* Ejercicios propuestos *
[1] Enumere todas las cifras distintas de superficie expresadas en hectáreas que aparecen en el fragmento sobre los regadíos de Albacete.
[2] Modifique el fragmento sobre los regadíos de Albacete: copie el tramo que va desde «Posteriormente se acometieron» hasta «de aguas subterráneas.», cambiando «maíz» por «alfalfa».

* Fragmento seleccionado *
..............................

Pero sigamos con nuestra historia de la Mancha albaceteña. Pocos meses después de la visita del 1 de julio, pude examinar una foto de algo menos de un folio en la que se veía claramente el trazado del Júcar y unos círculos perfectos en mitad de la llanura (pívots de riego). Estos círculos y otra manchas de riego llegaban a sumar más de 20 000 hectáreas, que explicaban las mermas en los caudales del Júcar que se estaban observando. Lo sorprendente es que la administración hidráulica no se hubiese enterado de esta proliferación de riegos.
Posteriormente se acometieron trabajos de cuantificación de regadíos con mayores medios. Si a mediados de los años 80, la superficie de riegos (superficiales y subterráneos) de la provincia de Albacete ascendían a unas 80 000 hectáresa según el INE (30 000 hectáreas de maíz regados con una dotación anual de aguas subterráneas de 10 000 m³/ha, es decir, 300 hm³/año para este solo cultivo), en el año 2000 había alcanzado las 138 000 hectáreas y en el año 2015 alcanzaban las 167 000 hectáreas. Como quiera que no ha habido crecimiento en la transformación en riego con aguas superficiales, debemos concluir que el incremento desde mediados de los 80 hasta la actualidad, unas 80 000 hectáreas, se ha debido a la extracción de aguas subterráneas.

..............................

* Material de estudio *
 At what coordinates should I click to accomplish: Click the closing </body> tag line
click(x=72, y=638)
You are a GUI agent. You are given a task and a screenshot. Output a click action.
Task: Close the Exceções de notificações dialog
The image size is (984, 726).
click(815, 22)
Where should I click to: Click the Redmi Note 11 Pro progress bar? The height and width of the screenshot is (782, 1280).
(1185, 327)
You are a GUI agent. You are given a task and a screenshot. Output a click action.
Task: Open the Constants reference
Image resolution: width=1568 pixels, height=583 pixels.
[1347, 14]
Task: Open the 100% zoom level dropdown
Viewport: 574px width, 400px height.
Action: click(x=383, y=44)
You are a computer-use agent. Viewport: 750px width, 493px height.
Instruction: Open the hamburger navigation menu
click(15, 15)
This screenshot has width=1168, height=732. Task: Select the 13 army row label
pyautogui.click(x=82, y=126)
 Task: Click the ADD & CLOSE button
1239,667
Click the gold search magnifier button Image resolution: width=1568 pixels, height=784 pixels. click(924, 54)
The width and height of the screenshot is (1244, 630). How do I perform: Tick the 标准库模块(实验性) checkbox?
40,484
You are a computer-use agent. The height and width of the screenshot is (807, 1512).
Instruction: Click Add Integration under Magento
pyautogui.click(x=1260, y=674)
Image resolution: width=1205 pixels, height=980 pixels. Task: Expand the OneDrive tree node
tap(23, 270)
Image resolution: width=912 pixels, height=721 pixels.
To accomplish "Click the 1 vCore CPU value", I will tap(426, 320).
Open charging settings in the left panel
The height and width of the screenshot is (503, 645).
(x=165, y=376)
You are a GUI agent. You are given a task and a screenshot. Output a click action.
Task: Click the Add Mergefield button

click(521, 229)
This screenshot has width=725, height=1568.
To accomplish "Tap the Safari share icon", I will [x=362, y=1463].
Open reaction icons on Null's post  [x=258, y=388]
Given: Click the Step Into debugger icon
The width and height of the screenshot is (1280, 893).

..............................

* Respuestas *
[1] 20 000; 80 000; 30 000; 138 000; 167 000

[2]
Posteriormente se acometieron trabajos de cuantificación de regadíos con mayores medios. Si a mediados de los años 80, la superficie de riegos (superficiales y subterráneos) de la provincia de Albacete ascendían a unas 80 000 hectáresa según el INE (30 000 hectáreas de alfalfa regados con una dotación anual de aguas subterráneas de 10 000 m³/ha, es decir, 300 hm³/año para este solo cultivo), en el año 2000 había alcanzado las 138 000 hectáreas y en el año 2015 alcanzaban las 167 000 hectáreas. Como quiera que no ha habido crecimiento en la transformación en riego con aguas superficiales, debemos concluir que el incremento desde mediados de los 80 hasta la actualidad, unas 80 000 hectáreas, se ha debido a la extracción de aguas subterráneas.